È dallo scoppio della pandemia di Covid-19, che i ricercatori di tutto il mondo studiano come riciclare l’enorme quantità di mascherine che si è accumulata nelle discariche. Che se da un lato protegge dalla diffusione di virus, dall’altra è considerato un prodotto altamente inquinante. Fino adesso i tentativi di riutilizzo non hanno però convinto del tutto sia gli scienziati che gli investitori. Nei vari esperimenti non si mai trovato quell’equilibrio fondamentale tra efficienza delle prestazioni dei nuovi prodotti, benefici economici e impatti ambientali associati alla nuova produzione. Alcune volte il processo era troppo costoso oppure poco efficiente oppure consumava troppe materie prime. Allora che fare?
La nuova ricerca
Gli esperimenti non si sono mai fermati e ora una nuova ricerca che arriva dalla Cina e pubblicata su Engineering spiega come i ricercatori dell’università di Scienza e Tecnologia di Huazhong siano riusciti, grazie all’uso di una tecnologia innovativa, a convertire semplici mascherine gettate in discarica in prodotti verdi di alto valore come l’idrogeno e i nanotubi di carbonio (CNT) materiale utilizzato anche in ambito aerospaziale e di stoccaggio di energia. Non solo. Secondo i ricercatori, il nuovo sistema di riciclo sarebbe sostenibile anche dal punto di vista economico, sia perché la tecnologia per creare CNT su larga scala con le mascherine facciali è poco costosa sia per le abbondanti riserve della materia prima a basso costo visto che si trova in discarica. Considerando che il potenziale di inquinamento delle mascherine facciali è principalmente correlato ai componenti polimerici, mentre i fili metallici possono essere facilmente riciclati, la plastica era l’obiettivo.

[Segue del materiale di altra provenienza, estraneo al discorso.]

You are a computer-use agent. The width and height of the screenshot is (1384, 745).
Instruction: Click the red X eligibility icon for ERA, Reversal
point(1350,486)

Dai rifiuti allo spazio: i nanotubi di carbonio
Il processo utilizzato dagli scienziati cinesi che hanno coordinato gli esperimenti si basa dunque sulla conversione termochimica, principalmente sulla pirolisi catalitica, dei rifiuti polimerici: simile al processo di raffinazione della plastica e che mira a soddisfare la domanda di veicoli elettrici e a idrogeno. Gli autori del nuovo studio hanno utilizzato il FeNi-MW (catalisi assistita da microonde con FeNi/Al 2 O 3) per convertire le maschere facciali in CNT e idrogeno, con elevate rese.

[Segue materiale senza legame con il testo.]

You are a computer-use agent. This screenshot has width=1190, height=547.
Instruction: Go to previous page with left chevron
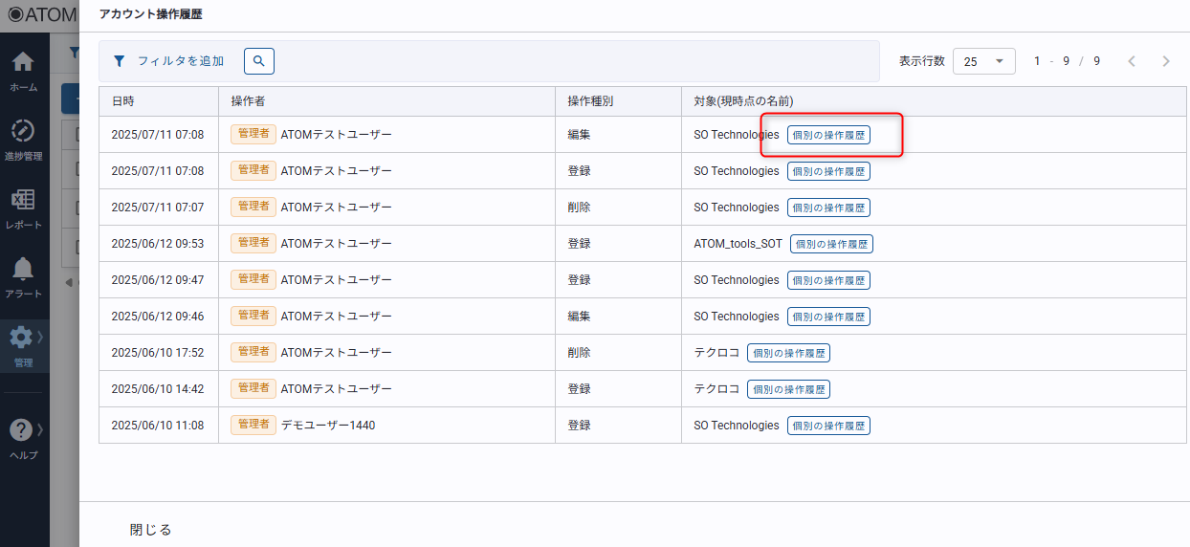tap(1131, 61)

Si legge nella ricerca: “Rispetto alle tradizionali tecnologie di incenerimento e discarica per la gestione dei rifiuti pericolosi, la tecnologia di pirolisi catalitica adalte temperature sviluppata in questo studio per la produzione di CNT dalle mascherine scartate offre diversi vantaggi. Da una prospettiva di economia circolare, non solo elimina i batteri per soddisfare i requisiti del trattamento dei rifiuti medici pericolosi, ma trasforma anche le mascherine scartate in prodotti di alto valore”.
“Fattibile dal punto di vista economico”
E se oggi già viene considerata l’opzione più economicamente fattibile e sostenibile dal punto di vista ambientale nell’attuale contesto di mercato e tecnologico “si prevede che il prezzo dei CNT diminuirà gradualmente man mano che la domanda di mercato per loro continua a crescere e la tecnologia di pirolisi catalitica diventerà più matura”.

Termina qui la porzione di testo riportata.